The proper product labelling also applies to the Bank’s advertising messages which support its sales activities and shape its brands’ image. All marketing materials published by the Bank take into account the specific obligations arising from the commonly binding provisions of the law (e.g. the Consumer Credit Act – within the scope of advertising this type of loans) as well as market standards and the PFSA guidance formulated in the enacted “Rules of advertising banking services”.

The Bank makes every effort that the marketing communications about products should clearly indicate to which product or service they relate, that they should be formulated reliably and not mislead their recipients, as well as show the recipients how to access the complete information about the advertised product and about the benefits and risks related to it.

One of the Bank’s priorities is to set the highest security standards. Customer security in the process of using the Bank’s and the Bank Group’s products primarily includes security of the funds of Customers, as well as physical security of Customers in the Bank’s facilities. The matter of security is regulated by the internal regulations, including the Security Policy at PKO Bank Polski SA and – in detail – the provisions regarding specific areas of security, i.e.:
(i) protection of people and property; (ii) IT System security; (iii) managing safety incidents.

Security of Customer funds

The activities of the Bank and other entities of the Bank’s Group related to ensuring the security of Customer funds apply to both the assurance of security of the funds entrusted, as well as the funds invested with the use of the products offered. The initiatives implemented regarding the assurance of a stable and secure ICT infrastructure enabled the achievement of very high reliability indicators for the operation of the IT infrastructure applications in 2018.

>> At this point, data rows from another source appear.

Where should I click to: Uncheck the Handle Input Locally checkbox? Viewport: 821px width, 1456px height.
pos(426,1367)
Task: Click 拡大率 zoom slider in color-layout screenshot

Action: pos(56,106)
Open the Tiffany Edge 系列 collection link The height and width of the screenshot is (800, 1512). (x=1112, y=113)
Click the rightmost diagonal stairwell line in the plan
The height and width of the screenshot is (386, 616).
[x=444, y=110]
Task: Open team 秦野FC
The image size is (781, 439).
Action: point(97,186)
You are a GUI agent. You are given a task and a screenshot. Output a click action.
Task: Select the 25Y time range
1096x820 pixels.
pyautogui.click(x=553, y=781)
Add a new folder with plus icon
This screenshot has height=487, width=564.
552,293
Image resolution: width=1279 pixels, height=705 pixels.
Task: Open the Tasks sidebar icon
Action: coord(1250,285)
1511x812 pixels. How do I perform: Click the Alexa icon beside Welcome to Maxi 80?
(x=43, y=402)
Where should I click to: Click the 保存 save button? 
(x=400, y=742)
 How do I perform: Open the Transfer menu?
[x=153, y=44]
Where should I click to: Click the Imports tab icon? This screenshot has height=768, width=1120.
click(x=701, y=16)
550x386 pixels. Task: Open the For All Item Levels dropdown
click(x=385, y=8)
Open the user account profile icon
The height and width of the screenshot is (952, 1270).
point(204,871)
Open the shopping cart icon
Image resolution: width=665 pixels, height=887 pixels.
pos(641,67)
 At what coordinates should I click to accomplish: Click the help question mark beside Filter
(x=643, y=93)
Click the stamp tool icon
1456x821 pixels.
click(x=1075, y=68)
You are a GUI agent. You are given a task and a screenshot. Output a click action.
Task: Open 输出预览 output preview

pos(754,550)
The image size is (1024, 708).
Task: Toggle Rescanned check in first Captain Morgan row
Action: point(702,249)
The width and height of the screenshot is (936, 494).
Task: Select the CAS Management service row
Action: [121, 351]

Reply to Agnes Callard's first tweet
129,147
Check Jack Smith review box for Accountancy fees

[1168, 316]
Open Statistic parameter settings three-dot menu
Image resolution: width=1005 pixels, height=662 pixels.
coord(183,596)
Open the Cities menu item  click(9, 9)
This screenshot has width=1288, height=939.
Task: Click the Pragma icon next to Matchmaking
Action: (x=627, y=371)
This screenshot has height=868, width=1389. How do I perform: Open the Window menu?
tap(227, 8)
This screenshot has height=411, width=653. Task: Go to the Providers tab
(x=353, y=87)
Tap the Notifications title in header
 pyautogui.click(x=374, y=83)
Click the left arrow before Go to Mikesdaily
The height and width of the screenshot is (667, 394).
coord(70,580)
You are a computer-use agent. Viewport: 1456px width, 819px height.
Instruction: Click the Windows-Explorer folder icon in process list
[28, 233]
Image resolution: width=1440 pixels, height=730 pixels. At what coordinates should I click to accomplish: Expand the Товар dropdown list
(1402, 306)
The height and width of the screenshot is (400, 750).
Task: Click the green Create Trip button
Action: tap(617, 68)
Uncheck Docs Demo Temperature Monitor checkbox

Security of funds invested:The Bank makes every effort to ensure that the products offered to Customers do not generate the risk of a loss of funds. This is particularly important for investment products. Therefore, within the framework of the obligations imposed by the MiFID Directive, the Bank informs Customers before conducting a transaction on financial instruments as to whether the given product is suitable for them.

Security of entrusted deposits:With respect to deposit products, the main mechanism guaranteeing security of funds entrusted by Customers is the stability of the Bank’s financial result and the result of the other entities belonging to the Bank’s Group. An additional mechanism is the Bank’s involvement in the obligatory deposit guarantee system, operating under the Act on the Bank Guarantee Fund, the term deposit guarantee system and forced restructuring.

The security of Customer funds is also guaranteed at the Bank by such procedural solutions which ensure the correct identification of the Customer in every case of performance of his instructions.

The risk of unauthorized access to Customer funds through electronic banking

The most important threat identified by the Bank and PKO Towarzystwo Funduszy Inwestycyjnych SA to the security of Customers benefiting from the Bank Group’s products are potential criminal activities of third parties targeted at Customers using electronic channels of access to banking and investment services.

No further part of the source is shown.